● PROBLEM STATEMENT:
Could you pick up the post on waveform anomaly detection with DeepLTK and carry it on past its last sentence?

● EXCERPTED TEXT:
________________
Overview
This blog post serves as a practical guide for implementing waveform anomaly detection with DeepLTK. It offers valuable insights for professionals in signal processing and includes an adaptable example that can be easily customized for various project requirements.
Introduction
Detecting anomalies is crucial to prevent disasters, accidents, or undesirable events during various operational processes. Consider Power Transmission Lines, where factors like equipment malfunctions and overloading can lead to power transmission failures and the variation in the transmitted signal. Detecting these variations (anomalies) in advance can prevent such failures. Some example of anomalies that can happen on power transmission lines are presented below.
Anomalies (also known as outliers, abnormalities, rare events, or deviants) represent data points that occur outside of the normal range. The term "normal" refers to what is standard, expected, commonly or frequently appearing, and anomalies represent data samples outside this predefined scope.
Anomaly detection, then, is the process of identifying instances that lie beyond the boundaries of what is considered normal or standard. There are two primary approaches to anomaly detection that depend on the type of available dataset: Supervised and Unsupervised. Let's briefly cover them.
Supervised Anomaly Detection
Supervised anomaly detection assumes a labeled dataset containing of two predefined classes: "normal" and "abnormal" (anomaly). In this approach, anomaly detection is achieved through classification approach, where the model tries to classify normal and abnormal patterns. While this approach has the advantage of being simple, it faces challenges in practice. The main reason is that it is usually very hard to collect data samples of anomalies, as they can take various forms, and unseen types of anomalies may emerge at test time. Moreover, anomalies are usually rare events, making it challenging to collect a dataset with sufficient number of samples for training high accuracy models.
We have covered Supervised Learning based approach in our previous blog post, which might be helpful for projects with datasets consisting of sufficient number of normal and abnormal samples.
________________
● RECORDED INFORMATION:
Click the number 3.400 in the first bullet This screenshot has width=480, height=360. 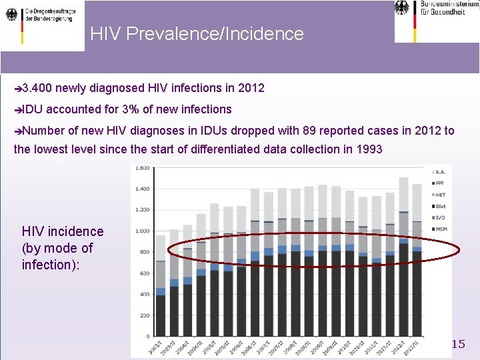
________________
● OUTPUT FOR THIS TASK:
Article Post: Deep Learning with LabVIEW. Tutorial #2.3: Power Line Fault Classification
Project in GitHub: 23_Power_Transmission_Line_Fault_Classification
Unsupervised Anomaly detection
Unsupervised anomaly detection methods rely on unlabeled dataset. Which means that this approach does not require large and high quality datasets of normal and abnormal samples. This approiach can be effectively employed by only using normal samples, which is abundant in most of the cases, and easy to collect. This approach aims to find the underlying structure within the features of input samples, then apply this information at test time to identify whether new data samples have similar structure (normal) or not (abnormal).
Definition of normality with help of a dataset
It is also very important to have a definition of normal samples. Sometimes it is possible to define it in parametric space, by providing acceptable ranges of different parameters describing a signal. For example, in the context of a dataset where normal samples consist of sinusoidal signals, normal signal can be defined with help of ranges of parameters describing the signals, e.g. frequency, amplitude, etc. In this case anomalous signals could be defined and detected as signals whose parameters are falling outside of predefined ranges of parameters.
But usually in practical applications defining the normality of the signal parametrically is not achievable, because of complexity of the signal. For examples in case of the robotic arm performing complex motions the power consumed by the motor over time will have very complex shape, for which it would be hard to define the normality range parametrically. In these type of cases the normality can be defined with help of a dataset containing multiple samples of normal signals.
The approach we will be covering in this post is applicable for latter case, though it is based on a much simpler type of a dataset.
Autoencoder based anomaly detection
When using deep learning approach for anomaly detection problems, we often refer to autoencoders, which in its simplest form has a very simple structure and consist of two main parts.
The first part, encoder, is responsible to learn low dimensional representation of the input data. Basically, encoder is a lossy compressor, which discard rarely appearing features in input signals, and preserves only important ones. The importance is defined by the frequency (or probability) of the feature appearing in the dataset.
The second part, decoder, tries to reconstruct the input signal based on the low dimensional (compressed) representation. In general, the encoder compresses the input data while representing the original data with help of lower number of certain features (Latent space), and the decoder reconstructs the original data based on these features.
The architecture of an autoencoder is presented in the picture below. In the basic autoencoder architecture applicable for 1-dimensional waveform signals the layers represented in blue can be implemented with either fully connected layers (FC), or convolutional (Conv1D) in encoder, and deconvolutional or transposed convolution layers in decoder. In this blog post we will be considering FC based approach.
The process of identifying anomalous samples incorporates comparison of input signal with reconstructed one. For normal signals it is expected that the difference between two signals is low, while it should be high for anomalous ones. The reason for this assumption is that anomalous signal contains patters which have not been seen by the model at train time, and those the model is not capable of efficiently compressing and decoding those patterns.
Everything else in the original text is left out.